→ AIM OF THE TASK: Once you reach the line containing "Click the @Johnheretohelp handle", copy it and every line after it exactly, through the end of the data below.

==== INPUT RECORDS ====

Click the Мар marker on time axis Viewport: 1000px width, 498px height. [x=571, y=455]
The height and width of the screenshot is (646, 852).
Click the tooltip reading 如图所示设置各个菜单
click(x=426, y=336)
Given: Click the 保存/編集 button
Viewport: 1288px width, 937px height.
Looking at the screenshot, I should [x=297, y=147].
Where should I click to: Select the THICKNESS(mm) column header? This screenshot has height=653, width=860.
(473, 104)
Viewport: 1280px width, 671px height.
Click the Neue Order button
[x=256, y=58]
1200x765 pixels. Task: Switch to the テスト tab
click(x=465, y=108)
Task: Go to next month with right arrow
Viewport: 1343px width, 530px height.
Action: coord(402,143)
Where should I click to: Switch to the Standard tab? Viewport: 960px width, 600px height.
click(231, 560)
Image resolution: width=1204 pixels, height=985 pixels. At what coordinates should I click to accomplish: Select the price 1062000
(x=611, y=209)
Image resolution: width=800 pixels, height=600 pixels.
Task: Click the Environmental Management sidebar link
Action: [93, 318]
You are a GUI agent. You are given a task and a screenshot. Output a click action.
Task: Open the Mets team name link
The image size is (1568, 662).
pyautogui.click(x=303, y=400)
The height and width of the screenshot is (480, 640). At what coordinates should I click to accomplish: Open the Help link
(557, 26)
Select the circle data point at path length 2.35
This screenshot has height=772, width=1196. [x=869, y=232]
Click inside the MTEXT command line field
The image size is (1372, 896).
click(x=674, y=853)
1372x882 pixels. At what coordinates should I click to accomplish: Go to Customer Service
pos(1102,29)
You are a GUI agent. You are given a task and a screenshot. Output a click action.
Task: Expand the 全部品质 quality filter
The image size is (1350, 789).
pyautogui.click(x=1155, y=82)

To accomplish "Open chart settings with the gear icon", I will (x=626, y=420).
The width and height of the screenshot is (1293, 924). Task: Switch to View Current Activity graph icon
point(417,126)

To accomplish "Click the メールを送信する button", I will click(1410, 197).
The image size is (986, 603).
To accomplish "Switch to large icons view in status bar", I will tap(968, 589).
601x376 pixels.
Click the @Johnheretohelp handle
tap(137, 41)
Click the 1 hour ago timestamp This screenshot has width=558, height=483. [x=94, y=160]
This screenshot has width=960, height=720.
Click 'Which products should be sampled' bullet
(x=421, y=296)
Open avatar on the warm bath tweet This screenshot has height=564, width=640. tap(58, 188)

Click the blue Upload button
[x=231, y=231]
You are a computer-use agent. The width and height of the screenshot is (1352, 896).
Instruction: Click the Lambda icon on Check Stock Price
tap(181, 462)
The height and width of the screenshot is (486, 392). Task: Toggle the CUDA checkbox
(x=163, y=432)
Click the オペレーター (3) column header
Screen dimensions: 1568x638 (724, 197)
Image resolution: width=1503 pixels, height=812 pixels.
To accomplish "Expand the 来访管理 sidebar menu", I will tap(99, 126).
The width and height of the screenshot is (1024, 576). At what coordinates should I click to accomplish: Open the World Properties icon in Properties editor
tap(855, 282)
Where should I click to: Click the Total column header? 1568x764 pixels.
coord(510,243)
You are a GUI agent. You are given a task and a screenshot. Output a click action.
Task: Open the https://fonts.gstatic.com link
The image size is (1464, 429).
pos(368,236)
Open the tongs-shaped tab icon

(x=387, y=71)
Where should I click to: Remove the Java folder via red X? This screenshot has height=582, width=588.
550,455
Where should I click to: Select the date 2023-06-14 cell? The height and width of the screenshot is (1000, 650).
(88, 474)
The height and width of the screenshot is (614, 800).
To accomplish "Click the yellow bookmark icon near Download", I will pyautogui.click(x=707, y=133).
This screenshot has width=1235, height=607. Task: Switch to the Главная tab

====

→ WRITTEN SOLUTION:
Click the @Johnheretohelp handle
tap(137, 41)
Click the 1 hour ago timestamp This screenshot has width=558, height=483. [x=94, y=160]
This screenshot has width=960, height=720.
Click 'Which products should be sampled' bullet
(x=421, y=296)
Open avatar on the warm bath tweet This screenshot has height=564, width=640. tap(58, 188)

Click the blue Upload button
[x=231, y=231]
You are a computer-use agent. The width and height of the screenshot is (1352, 896).
Instruction: Click the Lambda icon on Check Stock Price
tap(181, 462)
The height and width of the screenshot is (486, 392). Task: Toggle the CUDA checkbox
(x=163, y=432)
Click the オペレーター (3) column header
Screen dimensions: 1568x638 (724, 197)
Image resolution: width=1503 pixels, height=812 pixels.
To accomplish "Expand the 来访管理 sidebar menu", I will tap(99, 126).
The width and height of the screenshot is (1024, 576). At what coordinates should I click to accomplish: Open the World Properties icon in Properties editor
tap(855, 282)
Where should I click to: Click the Total column header? 1568x764 pixels.
coord(510,243)
You are a GUI agent. You are given a task and a screenshot. Output a click action.
Task: Open the https://fonts.gstatic.com link
The image size is (1464, 429).
pos(368,236)
Open the tongs-shaped tab icon

(x=387, y=71)
Where should I click to: Remove the Java folder via red X? This screenshot has height=582, width=588.
550,455
Where should I click to: Select the date 2023-06-14 cell? The height and width of the screenshot is (1000, 650).
(88, 474)
The height and width of the screenshot is (614, 800).
To accomplish "Click the yellow bookmark icon near Download", I will pyautogui.click(x=707, y=133).
This screenshot has width=1235, height=607. Task: Switch to the Главная tab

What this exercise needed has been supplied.